Wir beobachteten die Daten weiter. Bald war klar, dass die beiden "Kurven" (unsere und die der Konkurrenz) trotz des ungewöhnlichen Stimmenzuwachses der Konkurrenz sich demnächst schneiden, wir damit auf den ersten Platz gelangen und rein rechnerisch dort auch bleiben würden. Doch mit dem Überholen (also als wir den ersten Platz einnahmen) entstand ein zweiter Knick in der Kurve der Konkurrenz. Ab jetzt bekamen wir sie nicht mehr los. Welche Werbemethode könnten die noch besitzen um den 2000 Besuchern der Storchenseite sogar die Stirn bieten zu können?
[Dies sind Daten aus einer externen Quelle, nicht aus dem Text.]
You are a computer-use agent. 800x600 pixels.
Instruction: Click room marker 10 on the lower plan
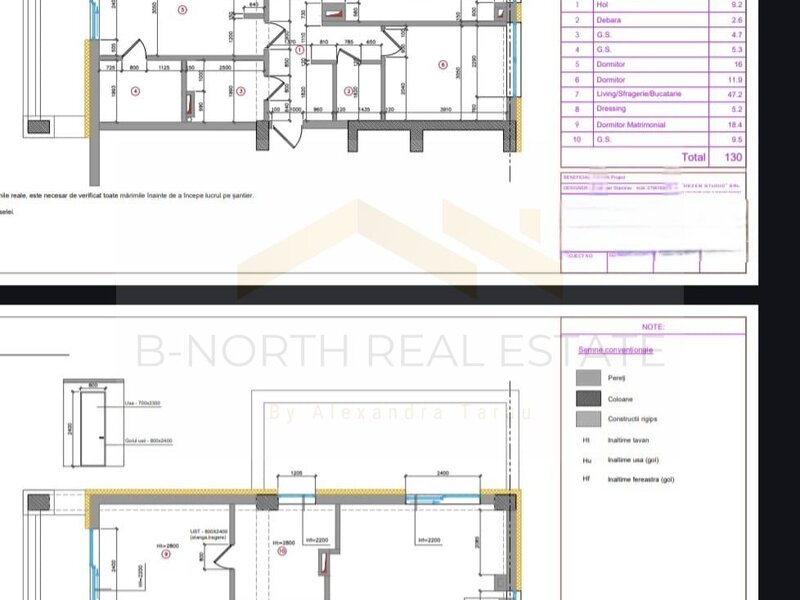click(283, 550)
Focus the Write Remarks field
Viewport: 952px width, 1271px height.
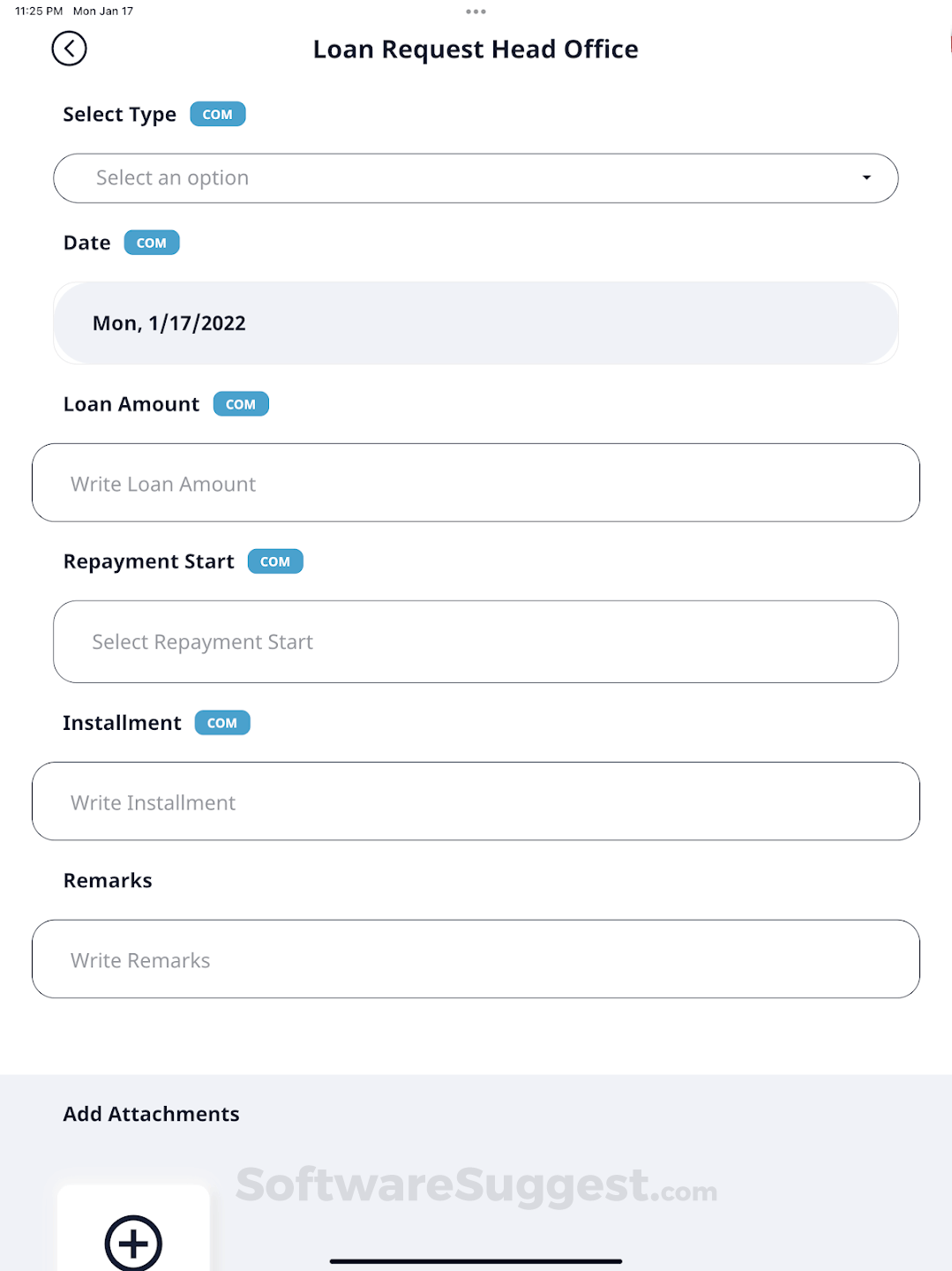click(476, 959)

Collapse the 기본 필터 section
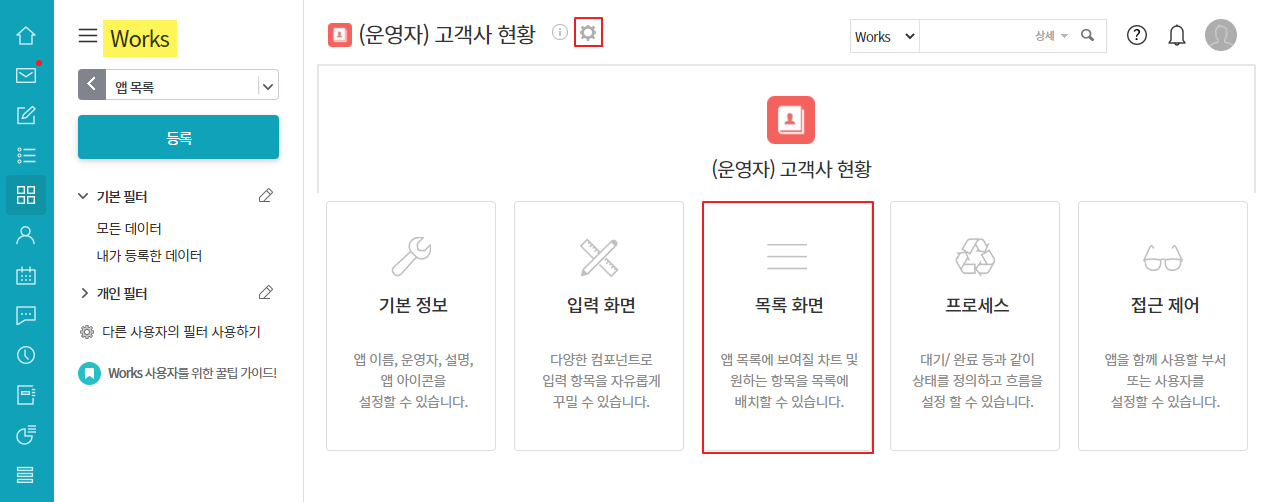coord(84,197)
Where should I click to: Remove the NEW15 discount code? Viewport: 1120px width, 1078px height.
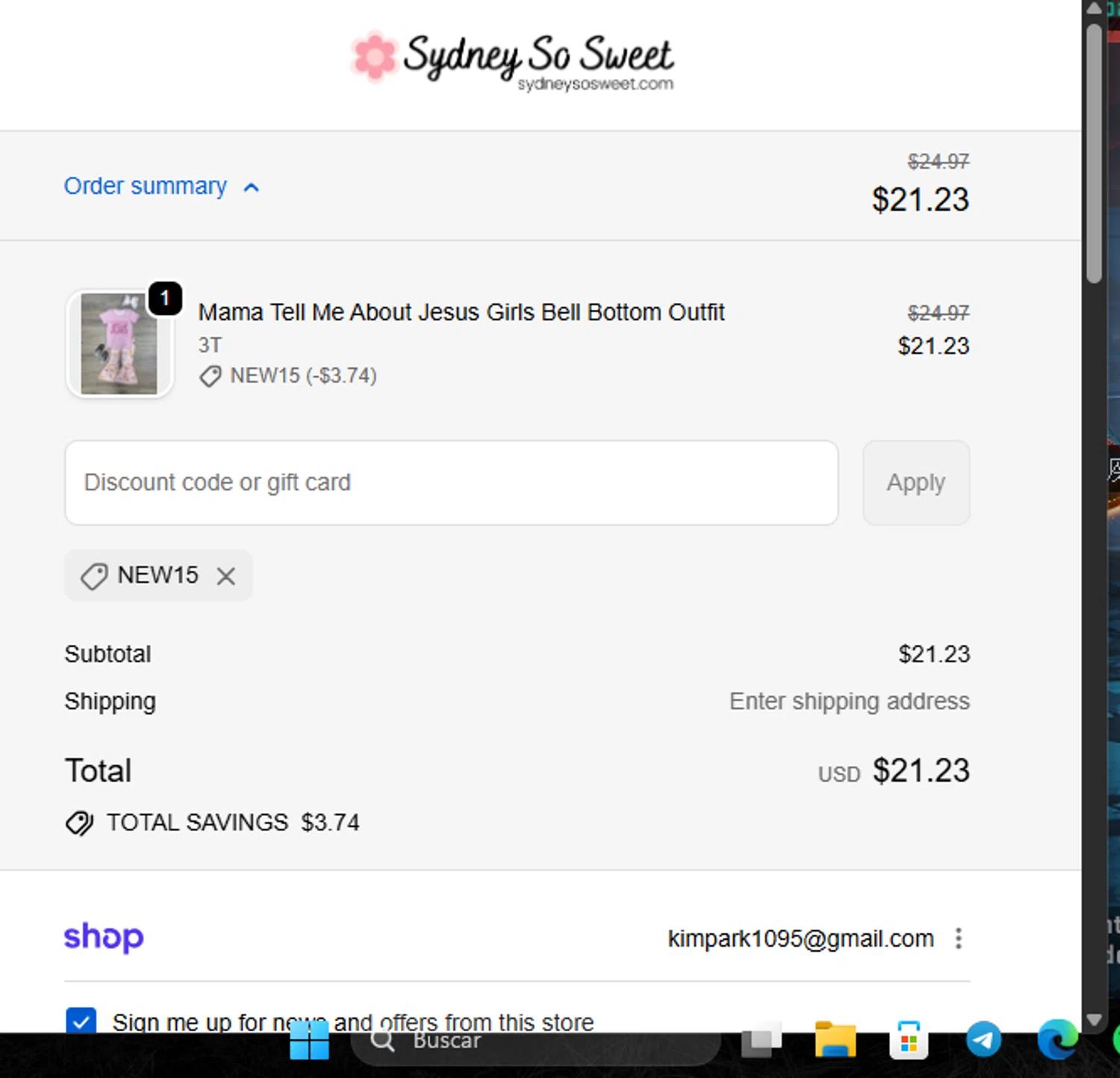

Wir bekamen immer mehr Unterstützer. Bis Mitte Mai fiel auf, dass es so gelang, täglich bis zur Mittagszeit etwa 150 Stimmen Vorsprung hinzubekommen, der ab 13 Uhr bis zum späten Abend wieder auf Null zurückfiel, zeitweise landeten wir sogar auf dem zweiten Platz. Wie konnte es sein, dass so viele Unterstützer der Konkurrenz nur ab dem Nachmittag abstimmen? Hatten die sich alle abgesprochen oder wie erklärt man so eine Anomalie?

Einer unserer Helfer programmierte daraufhin ein Programm, welches die Stimmen alle 2 Minuten durchgehend aufzeichnete. Wir hatten einen genauen Überblick über das Abstimmverhalten der Menschen. Heraus kam, dass fast ein Drittel aller Nutzer kurz nach dem Aufstehen abstimmten, der Rest gleichmäßig über den Tag verteilt. Ab 22 Uhr brach die Kurve ein und über die Nacht kamen kaum Stimmen herein. Das war bei allen aufgezeichneten Vereinen so.

Dabei kam es zu einigen Anomalien:

1. Nur unsere unmittelbare Konkurrenz bekam vormittags kaum Stimmen, dafür am Nachmittag und am späten Abend sehr viele.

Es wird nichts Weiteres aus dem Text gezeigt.